In an effort to catch singers just starting out in their careers, the competition requires entrants to be 30 or younger and not signed to a major record label. Approximately 10 semifinalists are selected to come to Washington in the fall to vie for the title in two rounds of live performances.
“In the bigger picture, looking back, it was good timing, good luck, and things really just kind of aligned,” says 2004 winner Gretchen Parlato on her participation. (Parlato applied unsuccessfully in 1998, then came back to win six years later.)
Making it as a jazz singer has never been more difficult.

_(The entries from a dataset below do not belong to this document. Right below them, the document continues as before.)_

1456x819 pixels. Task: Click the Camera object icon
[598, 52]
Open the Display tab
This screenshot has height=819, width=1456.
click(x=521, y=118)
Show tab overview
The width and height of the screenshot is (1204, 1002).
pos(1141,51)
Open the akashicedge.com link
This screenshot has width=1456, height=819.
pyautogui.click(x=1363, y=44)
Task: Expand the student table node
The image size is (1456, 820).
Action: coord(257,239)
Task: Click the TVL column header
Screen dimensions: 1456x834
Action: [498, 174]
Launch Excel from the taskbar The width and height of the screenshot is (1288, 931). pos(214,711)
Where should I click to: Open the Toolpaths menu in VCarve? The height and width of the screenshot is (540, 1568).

The market is saturated with scores of talented, well-educated singers brandishing degrees from the top music schools and putting out their own independent albums.
With record labels’ power to dictate listeners’ choices weakened in recent years, how does today’s jazz artist reach a large audience in one fell swoop? It can’t hurt to be recommended directly by the jazz luminaries who judge the Monk competition each year.
“For mainstream listeners, that’s actually how it works,” says Parlato. “Think of Oprah’s book of the month. If it’s supported by really big people, then the general audience is going to perk up a little bit.”
The winner of the first competition in 1994 was Sara Lazarus, a Delaware-born Harvard graduate with a penchant for swing who, like McLorin Salvant, was also living in France at the time. When she won, she was grateful to receive a kind of validation seldom proffered in the jazz community.